Saved data entries
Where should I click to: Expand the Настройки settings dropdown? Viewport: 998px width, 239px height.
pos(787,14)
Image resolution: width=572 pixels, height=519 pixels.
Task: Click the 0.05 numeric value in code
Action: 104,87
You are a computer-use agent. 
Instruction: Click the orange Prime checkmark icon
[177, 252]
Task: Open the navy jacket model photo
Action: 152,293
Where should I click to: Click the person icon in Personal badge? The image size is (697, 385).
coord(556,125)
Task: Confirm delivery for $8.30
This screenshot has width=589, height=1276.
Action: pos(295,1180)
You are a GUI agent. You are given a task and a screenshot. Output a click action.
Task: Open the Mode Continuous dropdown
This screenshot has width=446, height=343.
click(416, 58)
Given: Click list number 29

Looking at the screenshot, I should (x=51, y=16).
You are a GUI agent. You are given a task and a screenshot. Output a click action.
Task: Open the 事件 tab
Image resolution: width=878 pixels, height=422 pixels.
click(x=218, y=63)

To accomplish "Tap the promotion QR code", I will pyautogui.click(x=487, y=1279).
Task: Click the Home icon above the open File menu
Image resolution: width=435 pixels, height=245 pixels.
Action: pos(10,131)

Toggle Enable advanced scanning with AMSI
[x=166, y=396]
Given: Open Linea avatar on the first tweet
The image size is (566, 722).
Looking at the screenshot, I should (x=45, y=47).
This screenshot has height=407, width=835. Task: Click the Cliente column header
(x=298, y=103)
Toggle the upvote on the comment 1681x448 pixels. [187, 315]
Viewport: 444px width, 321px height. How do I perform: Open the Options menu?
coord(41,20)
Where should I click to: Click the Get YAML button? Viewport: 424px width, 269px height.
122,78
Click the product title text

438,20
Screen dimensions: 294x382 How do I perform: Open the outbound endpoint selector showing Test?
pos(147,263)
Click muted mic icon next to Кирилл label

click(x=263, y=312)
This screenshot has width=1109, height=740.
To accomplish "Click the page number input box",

* _EXERCISE PROMPT_
Could you write out, exactly as they stand, only the lines above that begin at the line with "Click the product title text" and stop after the line with "This screenshot has width=1109, height=740."?

* _EXERCISE RESPONSE_
Click the product title text

438,20
Screen dimensions: 294x382 How do I perform: Open the outbound endpoint selector showing Test?
pos(147,263)
Click muted mic icon next to Кирилл label

click(x=263, y=312)
This screenshot has width=1109, height=740.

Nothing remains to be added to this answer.